━━━ GIVEN RECORDS ━━━

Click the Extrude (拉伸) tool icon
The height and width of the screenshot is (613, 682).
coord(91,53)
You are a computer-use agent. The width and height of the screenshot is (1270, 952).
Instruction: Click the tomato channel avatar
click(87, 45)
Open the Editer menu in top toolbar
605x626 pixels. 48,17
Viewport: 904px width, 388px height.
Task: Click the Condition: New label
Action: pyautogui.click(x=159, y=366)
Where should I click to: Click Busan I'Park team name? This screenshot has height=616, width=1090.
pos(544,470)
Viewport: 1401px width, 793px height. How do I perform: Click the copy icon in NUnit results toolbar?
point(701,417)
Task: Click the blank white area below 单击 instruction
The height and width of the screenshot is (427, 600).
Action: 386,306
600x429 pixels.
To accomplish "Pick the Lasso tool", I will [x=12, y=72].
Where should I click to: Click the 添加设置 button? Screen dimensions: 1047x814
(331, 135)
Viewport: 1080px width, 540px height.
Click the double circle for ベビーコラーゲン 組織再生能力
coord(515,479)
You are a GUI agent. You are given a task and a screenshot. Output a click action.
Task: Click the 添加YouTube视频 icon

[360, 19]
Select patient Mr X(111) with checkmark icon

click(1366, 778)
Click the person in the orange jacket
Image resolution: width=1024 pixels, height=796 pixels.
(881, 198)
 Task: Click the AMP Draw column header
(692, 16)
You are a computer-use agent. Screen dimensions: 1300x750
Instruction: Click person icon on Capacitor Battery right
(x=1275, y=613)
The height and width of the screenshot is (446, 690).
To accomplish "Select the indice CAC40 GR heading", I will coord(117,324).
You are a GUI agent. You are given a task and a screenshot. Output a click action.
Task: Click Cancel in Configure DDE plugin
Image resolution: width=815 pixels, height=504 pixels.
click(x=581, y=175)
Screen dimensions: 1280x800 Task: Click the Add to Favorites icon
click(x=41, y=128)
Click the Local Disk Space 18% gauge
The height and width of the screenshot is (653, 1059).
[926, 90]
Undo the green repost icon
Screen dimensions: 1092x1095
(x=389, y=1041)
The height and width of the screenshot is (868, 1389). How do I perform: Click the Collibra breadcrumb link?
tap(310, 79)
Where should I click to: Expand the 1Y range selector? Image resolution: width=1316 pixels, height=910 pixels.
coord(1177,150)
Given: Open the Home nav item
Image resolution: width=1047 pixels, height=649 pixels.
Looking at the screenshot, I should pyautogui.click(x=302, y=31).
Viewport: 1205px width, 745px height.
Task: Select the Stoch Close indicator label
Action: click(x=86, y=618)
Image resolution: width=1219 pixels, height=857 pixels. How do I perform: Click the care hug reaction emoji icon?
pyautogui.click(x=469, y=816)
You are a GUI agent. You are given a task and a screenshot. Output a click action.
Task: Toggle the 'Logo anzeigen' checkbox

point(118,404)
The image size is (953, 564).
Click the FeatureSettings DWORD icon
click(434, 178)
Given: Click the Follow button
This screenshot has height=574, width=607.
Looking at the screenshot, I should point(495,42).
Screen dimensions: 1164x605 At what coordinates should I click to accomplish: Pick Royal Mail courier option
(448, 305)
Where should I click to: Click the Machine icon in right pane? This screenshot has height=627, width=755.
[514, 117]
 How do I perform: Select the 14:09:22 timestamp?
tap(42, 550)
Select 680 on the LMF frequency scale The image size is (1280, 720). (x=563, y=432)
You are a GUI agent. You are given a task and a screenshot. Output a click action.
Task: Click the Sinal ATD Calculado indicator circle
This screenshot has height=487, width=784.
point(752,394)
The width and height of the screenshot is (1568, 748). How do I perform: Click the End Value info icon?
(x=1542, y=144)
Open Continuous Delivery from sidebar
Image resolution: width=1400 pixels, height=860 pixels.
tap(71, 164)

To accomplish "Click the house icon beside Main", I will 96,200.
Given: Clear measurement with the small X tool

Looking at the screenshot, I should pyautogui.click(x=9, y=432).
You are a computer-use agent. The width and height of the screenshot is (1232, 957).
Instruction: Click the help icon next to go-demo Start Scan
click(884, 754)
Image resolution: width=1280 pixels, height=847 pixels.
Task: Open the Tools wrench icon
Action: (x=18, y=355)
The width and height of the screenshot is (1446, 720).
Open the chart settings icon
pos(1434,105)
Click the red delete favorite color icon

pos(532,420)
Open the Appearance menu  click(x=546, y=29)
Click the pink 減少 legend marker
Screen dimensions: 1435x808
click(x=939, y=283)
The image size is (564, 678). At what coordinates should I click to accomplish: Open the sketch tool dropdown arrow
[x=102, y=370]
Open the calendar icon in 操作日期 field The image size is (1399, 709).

━━━

* **THE PROBLEM**:
Each entry above has to be transcribed exactly as it appears.

* **TASK RESPONSE**:
Click the Extrude (拉伸) tool icon
The height and width of the screenshot is (613, 682).
coord(91,53)
You are a computer-use agent. The width and height of the screenshot is (1270, 952).
Instruction: Click the tomato channel avatar
click(87, 45)
Open the Editer menu in top toolbar
605x626 pixels. 48,17
Viewport: 904px width, 388px height.
Task: Click the Condition: New label
Action: pyautogui.click(x=159, y=366)
Where should I click to: Click Busan I'Park team name? This screenshot has height=616, width=1090.
pos(544,470)
Viewport: 1401px width, 793px height. How do I perform: Click the copy icon in NUnit results toolbar?
point(701,417)
Task: Click the blank white area below 单击 instruction
The height and width of the screenshot is (427, 600).
Action: 386,306
600x429 pixels.
To accomplish "Pick the Lasso tool", I will [x=12, y=72].
Where should I click to: Click the 添加设置 button? Screen dimensions: 1047x814
(331, 135)
Viewport: 1080px width, 540px height.
Click the double circle for ベビーコラーゲン 組織再生能力
coord(515,479)
You are a GUI agent. You are given a task and a screenshot. Output a click action.
Task: Click the 添加YouTube视频 icon

[360, 19]
Select patient Mr X(111) with checkmark icon

click(1366, 778)
Click the person in the orange jacket
Image resolution: width=1024 pixels, height=796 pixels.
(881, 198)
 Task: Click the AMP Draw column header
(692, 16)
You are a computer-use agent. Screen dimensions: 1300x750
Instruction: Click person icon on Capacitor Battery right
(x=1275, y=613)
The height and width of the screenshot is (446, 690).
To accomplish "Select the indice CAC40 GR heading", I will coord(117,324).
You are a GUI agent. You are given a task and a screenshot. Output a click action.
Task: Click Cancel in Configure DDE plugin
Image resolution: width=815 pixels, height=504 pixels.
click(x=581, y=175)
Screen dimensions: 1280x800 Task: Click the Add to Favorites icon
click(x=41, y=128)
Click the Local Disk Space 18% gauge
The height and width of the screenshot is (653, 1059).
[926, 90]
Undo the green repost icon
Screen dimensions: 1092x1095
(x=389, y=1041)
The height and width of the screenshot is (868, 1389). How do I perform: Click the Collibra breadcrumb link?
tap(310, 79)
Where should I click to: Expand the 1Y range selector? Image resolution: width=1316 pixels, height=910 pixels.
coord(1177,150)
Given: Open the Home nav item
Image resolution: width=1047 pixels, height=649 pixels.
Looking at the screenshot, I should pyautogui.click(x=302, y=31).
Viewport: 1205px width, 745px height.
Task: Select the Stoch Close indicator label
Action: click(x=86, y=618)
Image resolution: width=1219 pixels, height=857 pixels. How do I perform: Click the care hug reaction emoji icon?
pyautogui.click(x=469, y=816)
You are a GUI agent. You are given a task and a screenshot. Output a click action.
Task: Toggle the 'Logo anzeigen' checkbox

point(118,404)
The image size is (953, 564).
Click the FeatureSettings DWORD icon
click(434, 178)
Given: Click the Follow button
This screenshot has height=574, width=607.
Looking at the screenshot, I should point(495,42).
Screen dimensions: 1164x605 At what coordinates should I click to accomplish: Pick Royal Mail courier option
(448, 305)
Where should I click to: Click the Machine icon in right pane? This screenshot has height=627, width=755.
[514, 117]
 How do I perform: Select the 14:09:22 timestamp?
tap(42, 550)
Select 680 on the LMF frequency scale The image size is (1280, 720). (x=563, y=432)
You are a GUI agent. You are given a task and a screenshot. Output a click action.
Task: Click the Sinal ATD Calculado indicator circle
This screenshot has height=487, width=784.
point(752,394)
The width and height of the screenshot is (1568, 748). How do I perform: Click the End Value info icon?
(x=1542, y=144)
Open Continuous Delivery from sidebar
Image resolution: width=1400 pixels, height=860 pixels.
tap(71, 164)

To accomplish "Click the house icon beside Main", I will 96,200.
Given: Clear measurement with the small X tool

Looking at the screenshot, I should pyautogui.click(x=9, y=432).
You are a computer-use agent. The width and height of the screenshot is (1232, 957).
Instruction: Click the help icon next to go-demo Start Scan
click(884, 754)
Image resolution: width=1280 pixels, height=847 pixels.
Task: Open the Tools wrench icon
Action: (x=18, y=355)
The width and height of the screenshot is (1446, 720).
Open the chart settings icon
pos(1434,105)
Click the red delete favorite color icon

pos(532,420)
Open the Appearance menu  click(x=546, y=29)
Click the pink 減少 legend marker
Screen dimensions: 1435x808
click(x=939, y=283)
The image size is (564, 678). At what coordinates should I click to accomplish: Open the sketch tool dropdown arrow
[x=102, y=370]
Open the calendar icon in 操作日期 field The image size is (1399, 709).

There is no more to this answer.